■ **BRIEF**
Once you reach the line containing "Task: Click St" in the entries below, write out that line and each one after it down to the line containing "Task: Open data icon for 09-08 livestream row", exactly and with nothing added.

++++ DATA FOR THE TASK

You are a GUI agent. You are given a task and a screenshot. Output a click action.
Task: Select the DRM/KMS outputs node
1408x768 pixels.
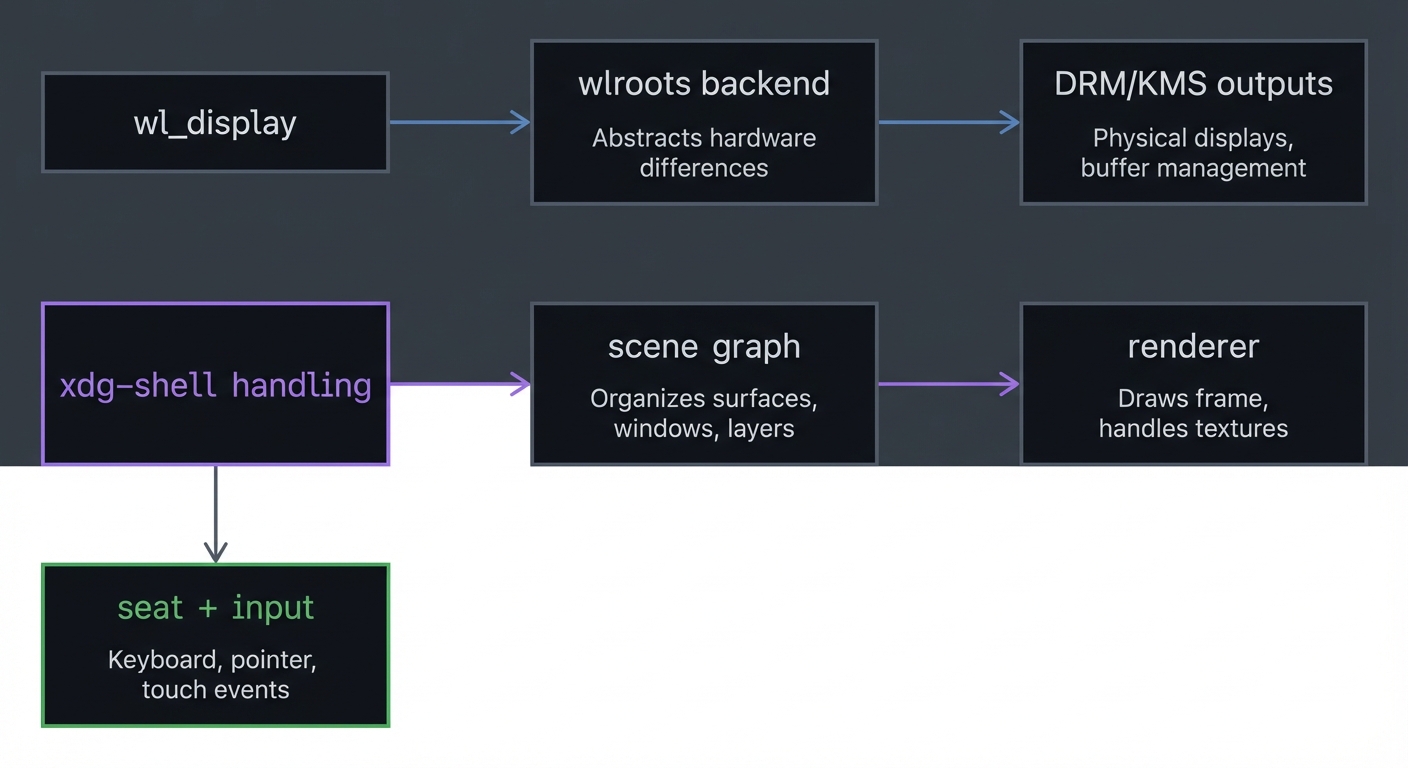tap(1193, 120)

++++++++
++++ DATA FOR THE TASK

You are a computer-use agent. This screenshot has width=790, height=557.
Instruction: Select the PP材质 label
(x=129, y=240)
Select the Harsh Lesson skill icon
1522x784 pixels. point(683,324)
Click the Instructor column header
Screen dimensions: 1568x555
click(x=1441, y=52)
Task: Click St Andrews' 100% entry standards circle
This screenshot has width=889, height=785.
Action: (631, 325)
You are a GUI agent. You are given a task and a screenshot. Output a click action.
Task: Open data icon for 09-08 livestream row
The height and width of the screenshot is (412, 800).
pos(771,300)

++++++++

■ **RESPONSE TO THE TASK**
Task: Click St Andrews' 100% entry standards circle
This screenshot has width=889, height=785.
Action: (631, 325)
You are a GUI agent. You are given a task and a screenshot. Output a click action.
Task: Open data icon for 09-08 livestream row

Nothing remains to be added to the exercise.